6. Creation of Bad Land: Gullies render land infertile and uninhabitable. In Anambra State, over 30% of land is affected, with 40% of land and homes under threat.
Kinds of Soil Erosion Relevant to Agriculture
A. Water Erosion
Water erosion is the most widespread form of soil degradation. It includes:
- Splash/inter-rill erosion
- Rill erosion
- Gully erosion
- Tunnel erosion
- Stream bank erosion
- Coastal erosion
It occurs when precipitation exceeds infiltration, detaching and transporting soil particles. In humid and semi-humid areas, frequent storms make water erosion a major concern.
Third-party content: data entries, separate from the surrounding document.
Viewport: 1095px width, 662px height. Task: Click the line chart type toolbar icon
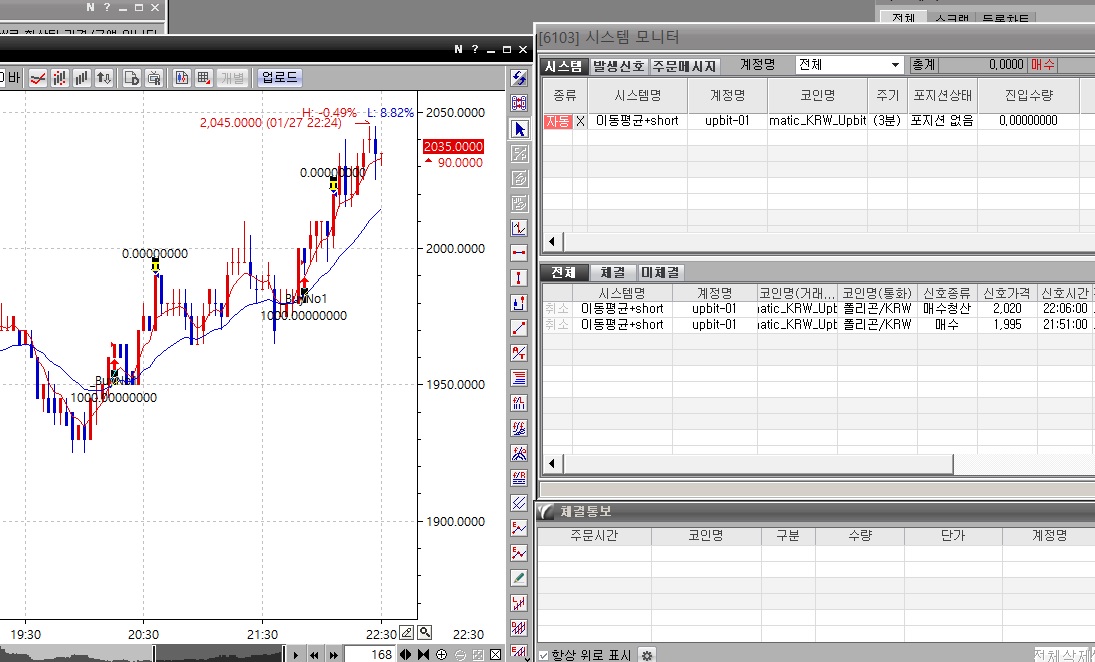point(39,78)
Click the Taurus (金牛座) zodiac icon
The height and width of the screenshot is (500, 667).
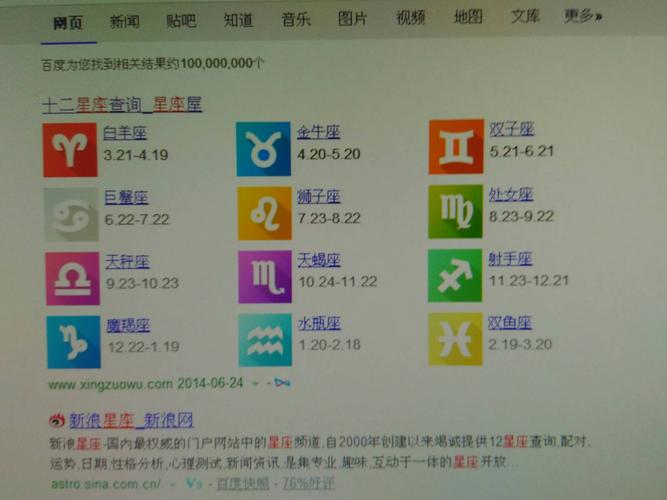point(264,150)
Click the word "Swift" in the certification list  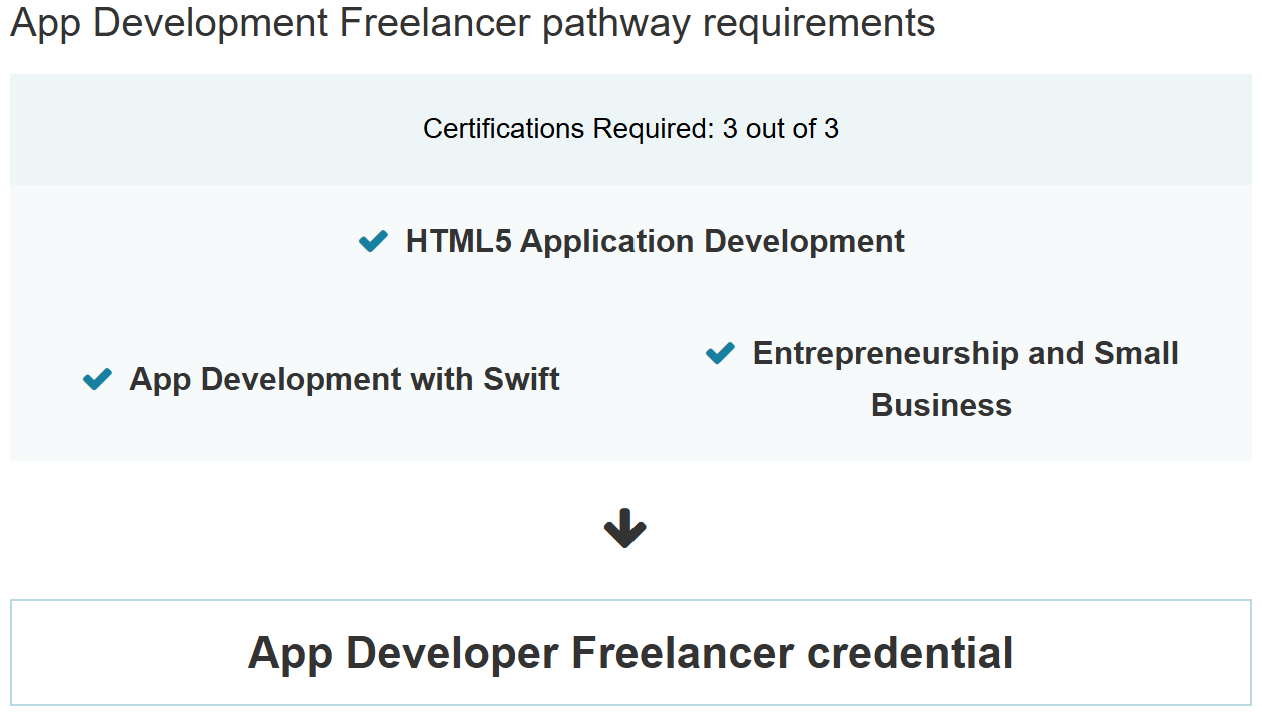click(x=521, y=379)

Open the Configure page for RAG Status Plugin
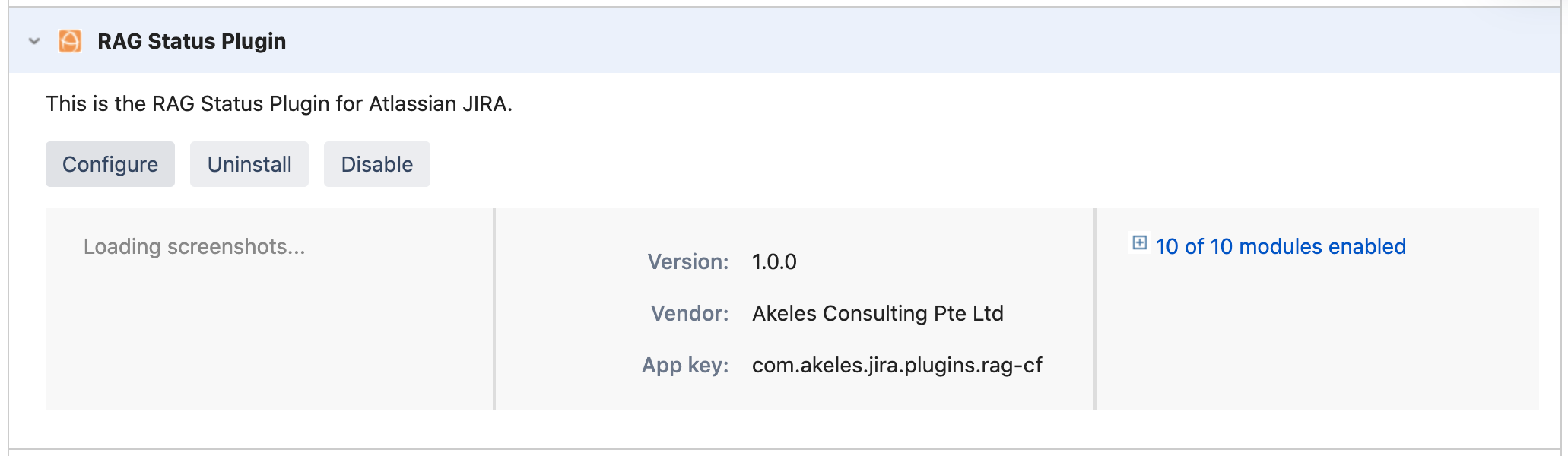tap(110, 163)
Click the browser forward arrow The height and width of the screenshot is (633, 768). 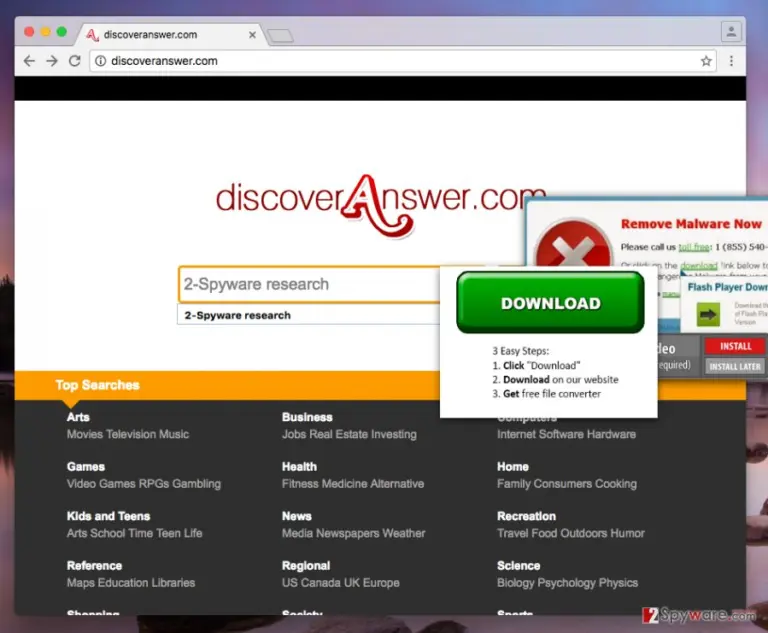click(x=52, y=61)
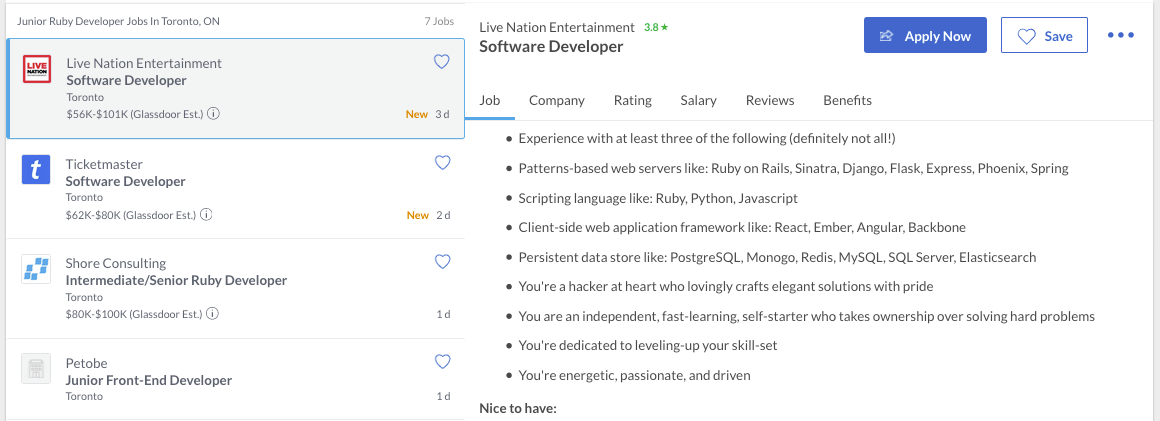The image size is (1160, 421).
Task: Toggle heart on Ticketmaster Software Developer listing
Action: [x=442, y=162]
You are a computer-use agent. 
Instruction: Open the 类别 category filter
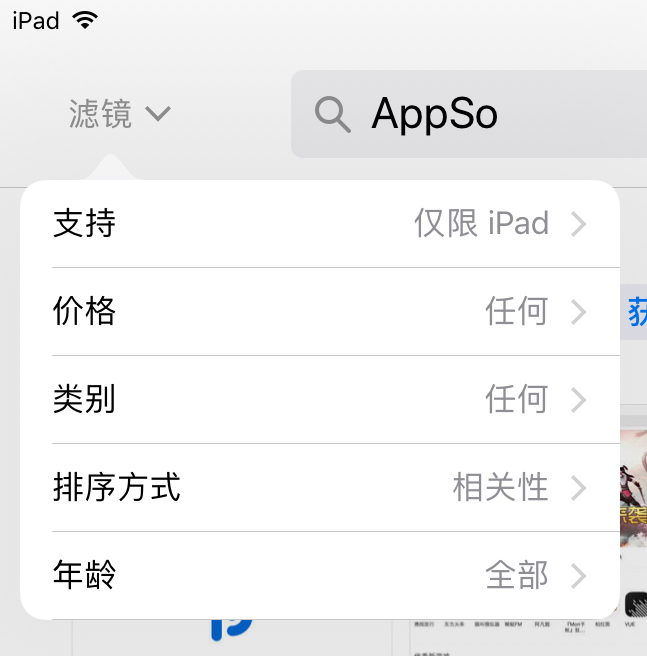pyautogui.click(x=320, y=400)
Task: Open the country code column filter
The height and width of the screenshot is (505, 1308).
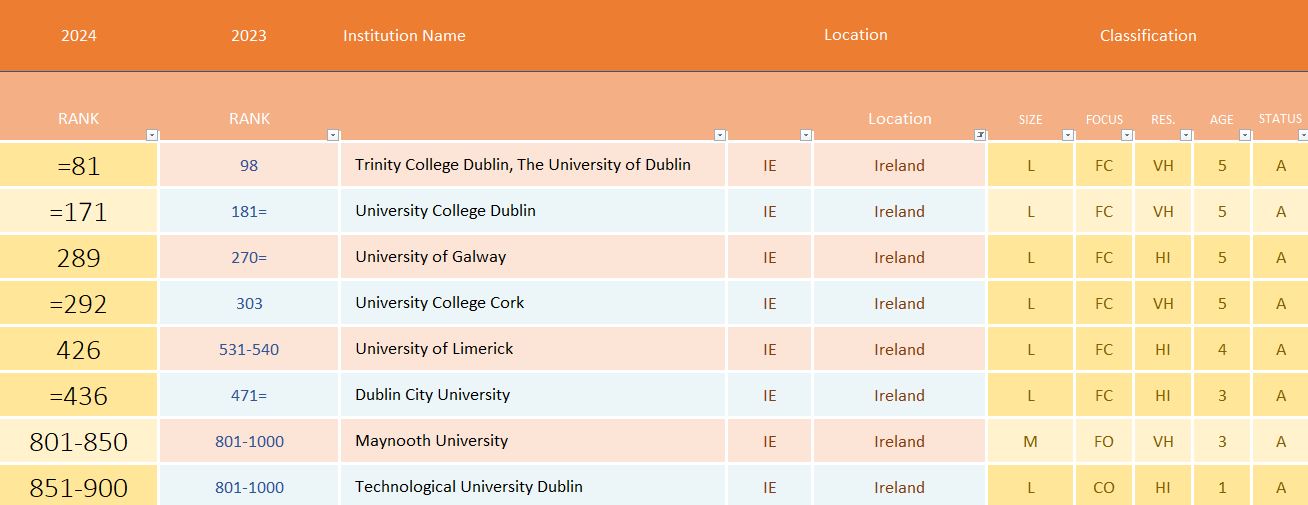Action: pyautogui.click(x=806, y=135)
In arid zones, intense storms on bare soils trigger rapid gully formation, leading to:
- Crop loss
- Root exposure
- Groundwater depletion
- Altered landscapes
Overland flow, both infiltration-excess and saturation-excess, is the initial stage. Flow becomes concentrated into rills or gullies, transporting sediments that pollute water bodies and reduce field productivity.
B. Wind Erosion
Wind erosion is most severe in arid and semi-arid zones, driven by:
- High wind speeds
- Loose surface soils
- Lack of vegetation
It involves:
i. Surface creep (rolling particles)
ii. Saltation (bouncing particles)
iii. Suspension (airborne dust)
The resulting loess deposits are fertile but form only after long-term accumulation. Regions such as northeast China, the Midwestern USA, and central Europe are known for these deposits. Mismanagement, such as over-tillage or deforestation, accelerates wind erosion.
Key contributors to wind erosion include:
- Low precipitation (≤300 mm)
- High evapotranspiration
- Sparse vegetation
- Shallow soil development
Wind erosion changes both the source and destination landscapes. Features like ripples and sand dunes (up to 200 m high) are evidence of severe wind action. Dunes can drift and expand, posing threats to agricultural lands.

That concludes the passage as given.